A MAN using his car to 'herd' stray cows in the early hours of the morning was involved in a head-on collision.

Blackburn magistrates heard that despite not being responsible for the crash the driver of the other vehicle fled leaving behind two seriously injured people.

The driver who had been herding the cows, Graham Foster, was in bed for five weeks after the incident in October and had still not been able to return to his work as a corporate chauffeur.

A woman in the other car, the driver's girlfriend, suffered a broken back. At the time she claimed she did not know the driver.

Ryan James Birkett, 32, of Springfield Road, Great Harwood, pleaded guilty to failing to stop and failing to report an accident, driving without insurance and other than in accordance with a licence.

He was made subject to a community order for 12 months with the Thinking Skills Programme and 200 hours' unpaid work, and ordered to pay £300 compensation. His licence was endorsed with 10 penalty points.

Stephanie Varle, prosecuting, said Mr Foster was driving up Mellor Lane, Mellor, approaching the Spread Eagle when he came across group of about 12 cows in the road.

"He accepts he was weaving from left to right as he tried to herd the cows to a point where they wouldn't present a danger," said Miss Varle.

"He saw headlights coming towards him at speed, there was a collision and everything was spinning around.
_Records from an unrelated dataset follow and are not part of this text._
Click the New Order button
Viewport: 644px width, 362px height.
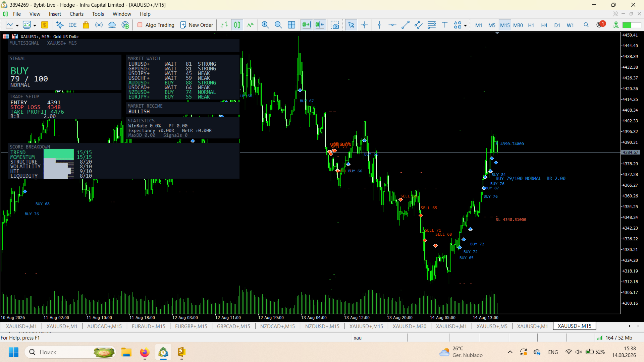click(x=197, y=25)
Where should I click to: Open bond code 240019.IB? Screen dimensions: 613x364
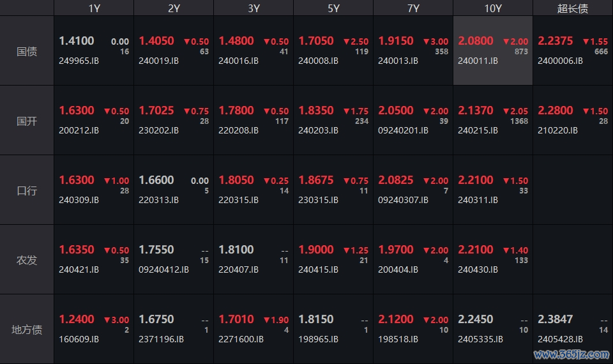(x=158, y=61)
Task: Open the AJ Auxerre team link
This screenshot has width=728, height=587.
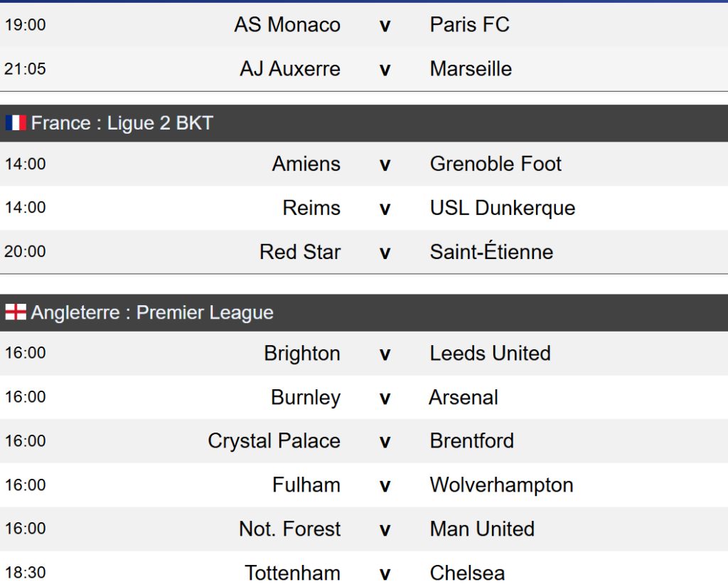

Mr Foster remembers seeing a female crawling in the road but he had to stay in his car he was in so much pain."

Miss Varle said the female, Emily Goodbeer, was Birkett's partner at the time.

"She said she didn't know the person who had been driving the van," said Miss Varle.
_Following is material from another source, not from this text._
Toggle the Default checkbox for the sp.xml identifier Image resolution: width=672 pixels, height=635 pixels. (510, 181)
She said Birkett attended the police station some days later. He confirmed he was driving the van and said he was doing about 50mph. He said he swerved to try to avoid the other car but hit it.

"He said he got out of the van and checked on his girlfriend and the driver of the other car," said Miss Varle.
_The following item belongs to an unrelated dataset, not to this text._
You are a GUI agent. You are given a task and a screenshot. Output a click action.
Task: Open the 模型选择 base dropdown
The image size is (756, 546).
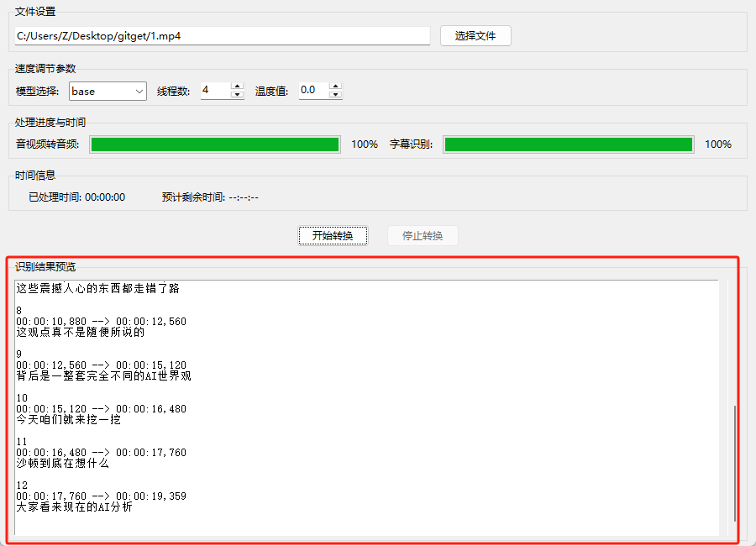point(108,92)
"Because he didn't have a driving licence or insurance he said he panicked and ran off when he heard the emergency vehicles arriving."

Imran Hussain, defending, said police had carried out a reconstruction of the incident and had established that Mr Foster's car was on the wrong side of the road at the time of the collision.

"He was acting as a Good Samaritan but weaving between two lanes with his main beam on may not have been the best thing to do," said Mr Hussain.

He said his client accepted that he should not have left the scene and apologised for that.